_EXTRAIT SOURCE_
'''

Et cependant combien les temps sont sérieux et approchent de la fin ! Ce témoignage du commencement est le dernier témoignage. Jusqu’à la venue du Seigneur pour enlever les saints, il n’y a pas à en attendre un nouveau[3], car celui que Dieu a remis en lumière se lie à trois positions de Christ, et il n’y en a pas une quatrième : mourant sur la croix, ressuscité et vivant à la droite de Dieu, revenant pour enlever les siens dans la gloire.
Mais, hélas ! où sont les porteurs de ce témoignage ? L’Église, responsable de le rendre, est divisée et subdivisée en sectes innombrables. Chercherons-nous ces témoins au milieu des sectes qui, par leur existence même, nient ce témoignage ? Et pourtant le témoignage de Dieu existe. Ne demandons pas à qui il est confié ; il existe. C’est l’affaire de Dieu, non pas celle des hommes, d’en choisir les porteurs. Les vérités du témoignage de Dieu qui ont commencé avec le christianisme, sont remises en lumière ; elles sont proclamées. Il n’y aurait que deux chrétiens dans le monde entier pour les maintenir, chose misérable du côté de l’homme, qu’elles n’en seraient pas moins le témoignage de Dieu, chose infiniment précieuse du côté de Dieu. Aussi l’apôtre, parlant de la ruine de l’Église, a-t-il soin de dire à Timothée : « N’aie pas honte du témoignage de notre Seigneur » (2 Tim. 1, 8).

'''

_DONNÉES RECUEILLIES_
'''

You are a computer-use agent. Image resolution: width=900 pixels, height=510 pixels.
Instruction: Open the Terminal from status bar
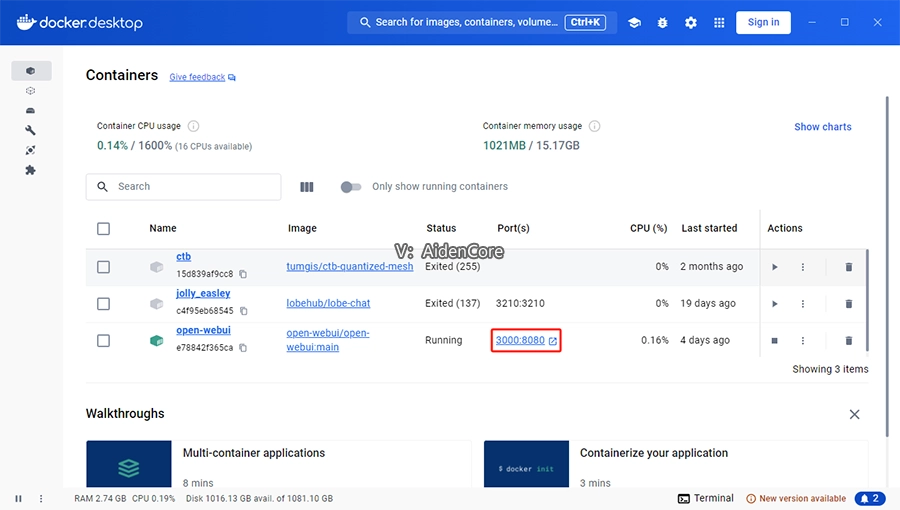tap(705, 498)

'''

_TÂCHES À ACCOMPLIR_
1 > Reprenez le passage sur le témoignage de Dieu en commençant à « Et cependant combien » et en terminant à « dans la gloire. », en substituant « croyants » à « saints ».
2 > Prolongez le passage sur le témoignage de Dieu à partir de l'endroit où il s'arrête.
Ce matériel provient d'une source distincte.

_LES RÉSULTATS_
1 >
Et cependant combien les temps sont sérieux et approchent de la fin ! Ce témoignage du commencement est le dernier témoignage. Jusqu’à la venue du Seigneur pour enlever les croyants, il n’y a pas à en attendre un nouveau[3], car celui que Dieu a remis en lumière se lie à trois positions de Christ, et il n’y en a pas une quatrième : mourant sur la croix, ressuscité et vivant à la droite de Dieu, revenant pour enlever les siens dans la gloire.

2 >
Répétons que le témoignage complet dont nous parlons est destiné au temps actuel, parce que la venue du Seigneur est très proche. Heureux les chrétiens qui y sont attentifs, qui en sentent le prix et la valeur ! Heureux ceux qui ont des oreilles pour écouter, des cœurs pour recevoir le témoignage de Dieu par Sa Parole, afin d’en devenir les porteurs ! Mais ce n’est pas tout de le recevoir ; il s’agit d’y persévérer et de lui être fidèles. On peut avoir rendu ce témoignage et le perdre de nouveau, soit par mondanité, soit par une coupable négligence. Le Seigneur a dit à l’assemblée d’Éphèse, jadis fidèle à garder le témoignage complet de Dieu : « J’ôterai ta lampe de son lieu » et, en effet, Il l’a ôtée. La lumière a été confiée à d’autres. Désirons-nous être de ces « autres » ? Recevrons-nous cette lumière de la main du Seigneur ? L’ayant reçue, la mettrons-nous sous le boisseau ? Aura-t-elle pour nous des résultats pratiques, en sainte séparation du monde, de tout son système, de toute sa religion ? Cette lumière nous réunira-t-elle pour que nous réalisions que l’Assemblée du Dieu vivant est la colonne et le soutien de la vérité (1 Tim. 3, 15) ? Car là où est la vérité est soutenue et présentée, là nous trouverons l’Assemblée du Dieu vivant. Voulons-nous n’être que de cette Assemblée, ou préférons-nous nos misérables et coupables associations humaines au témoignage de Dieu ?
Nous avons dit que nos temps se hâtent vers la fin. L’apostasie fait d’effrayants progrès. À côté de l’idolâtre grecque et romaine, le protestantisme, avec toutes ses sectes, abandonne rapidement le témoignage que Dieu a rendu au sujet de Son Fils. Et ce ne sont plus seulement les grandes vérités remises en lumière pour le temps actuel qui sont abandonnées ; c’est la personne de Christ, la divinité même de notre Seigneur et Sauveur, qui sont attaquées ; c’est l’expiation et la rédemption qui sont niées ; c’est la personne du Saint Esprit qui est ignorée ; c’est la Parole inspirée de Dieu qui est rejetée ! Les chrétiens qui respirent l’atmosphère de l’incrédulité moderne, oublient jusqu’aux éléments du témoignage de Dieu à la personne de Christ et à Son œuvre. Contre ce débordement d’iniquité, que pouvons-nous faire ? Gémir et soupirer, sans doute (Éz. 9, 4) ; prier aussi, prier sans cesse. Mais ne nous lassons pas de répéter que « c’est déjà l’heure de nous réveiller du sommeil » (Rom. 13, 11). Écoutons ce que dit le Seigneur : « Réveille-toi, toi qui dors, et relève-toi d’entre les morts, et le Christ luira sur toi ! » (Éph. 5, 14).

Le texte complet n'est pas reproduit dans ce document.